II Camera civile in re T. / T. SA del 1° ottobre 2003
Estratto dai considerandi
In fatto e in diritto:
1. Dopo aver stipulato un analogo accordo per i centri XY di M. e V. (doc. E e H), il locatore, il 1° marzo 1999, ha concesso in locazione alla società T. SA il locale commerciale contrassegnato con il n. 103 al livello 1, con una superficie di 114.67 mq, presso il centro di R. (doc. A). L'art. 5 del contratto, concettualmente identico per i 3 enti locati, disciplina nel modo seguente la questione della pigione e delle spese accessorie: "il locatario corrisponde al locatore una pigione pari al 10 % escl. IVA 7.5 % sulla cifra d'affari netta annua ottenuta nell'anno in corso. E' espressamente convenuto tra le parti che il locatario dovrà realizzare nel locale a lui locato, una cifra d'affari (al netto d'IVA) minima netta annua di fr. 4'000.-- (quattromila) al metro quadrato. In difetto di tale rendimento minimo per un periodo di 4 (quattro) mesi consecutivi (trascorsi tre mesi dall'apertura) il locatore potrà, se lo desidera, dare applicazione, in qualunque momento, alla risoluzione del contratto con preavviso di trenta giorni tramite lettera raccomandata. La pigione sopra indicata non comprende le spese accessorie (art. 8) nonché i contributi al budget pubblicitario (art. 28a). Tra le parti è ben presto sorta una contestazione in merito all'interpretazione di questa clausola.
2. Ritenendo che la conduttrice fosse in ritardo con il pagamento delle pigioni e delle spese accessorie relative al secondo trimestre 2000, il locatore, dopo aver ottenuto l'erezione di un inventario (doc. B), ha fatto spiccare nei suoi confronti il PE n. 13801 dell'UEF di R. per complessivi fr. 14'620.40 più interessi e fr. 774.-- per spese di ritenzione e esecutive (doc. C), cui l'escussa ha interposto opposizione. L'istanza di rigetto in via provvisoria dell'opposizione è stata ammessa solo limitatamente alla somma di fr. 3'700.60 più accessori (doc. D). Da qui la presente causa.

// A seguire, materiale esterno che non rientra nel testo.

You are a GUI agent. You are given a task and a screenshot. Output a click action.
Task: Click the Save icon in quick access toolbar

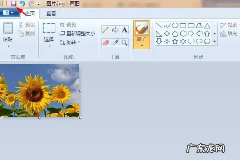click(x=14, y=4)
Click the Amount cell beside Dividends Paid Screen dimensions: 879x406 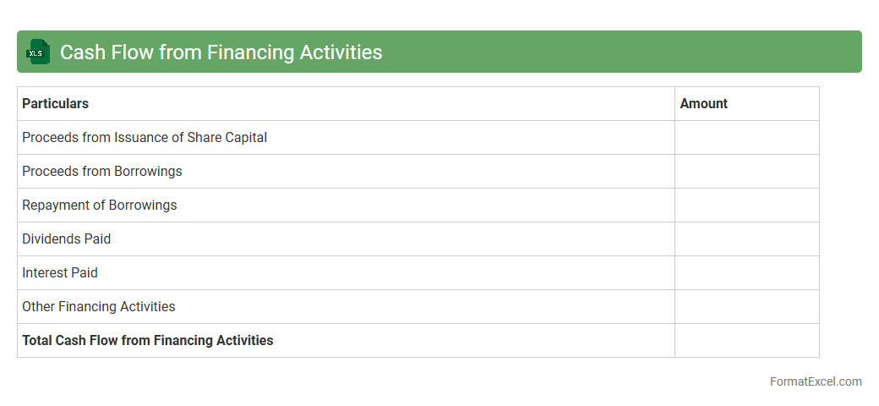[x=746, y=239]
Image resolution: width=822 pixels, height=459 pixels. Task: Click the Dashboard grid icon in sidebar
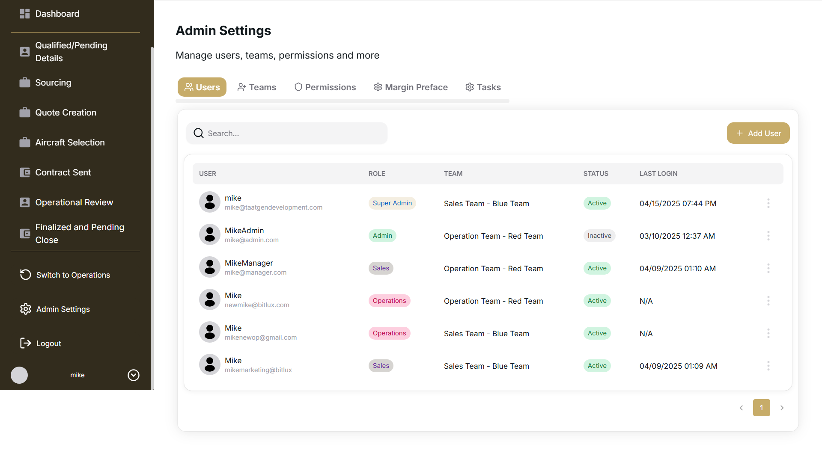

3. Dopo aver adito infruttuosamente l'Ufficio di conciliazione in materia di locazione, il locatore, con l'istanza in rassegna, ha chiesto la condanna di T. SA al pagamento del credito residuo di fr. 10'919.80 nonché il rigetto in via definitiva dell'opposizione interposta al PE. Egli ha in sostanza addotto che, diversamente da quanto ritenuto -oltretutto in una semplice procedura sommaria- dal primo giudice, la clausola di cui all'art. 5 non andava intesa nel senso che la pigione dovuta dalla convenuta corrispondeva al 10 % della cifra d'affari da lei conseguita, ma al contrario che le parti, fermo restando quel parametro, avevano in ogni caso concordato una pigione minima. Pure a torto il Giudice del rigetto aveva infine ritenuto infondate le pretese relative alle spese accessorie per la sua mora nell'esecuzione delle prestazioni di pubblicità.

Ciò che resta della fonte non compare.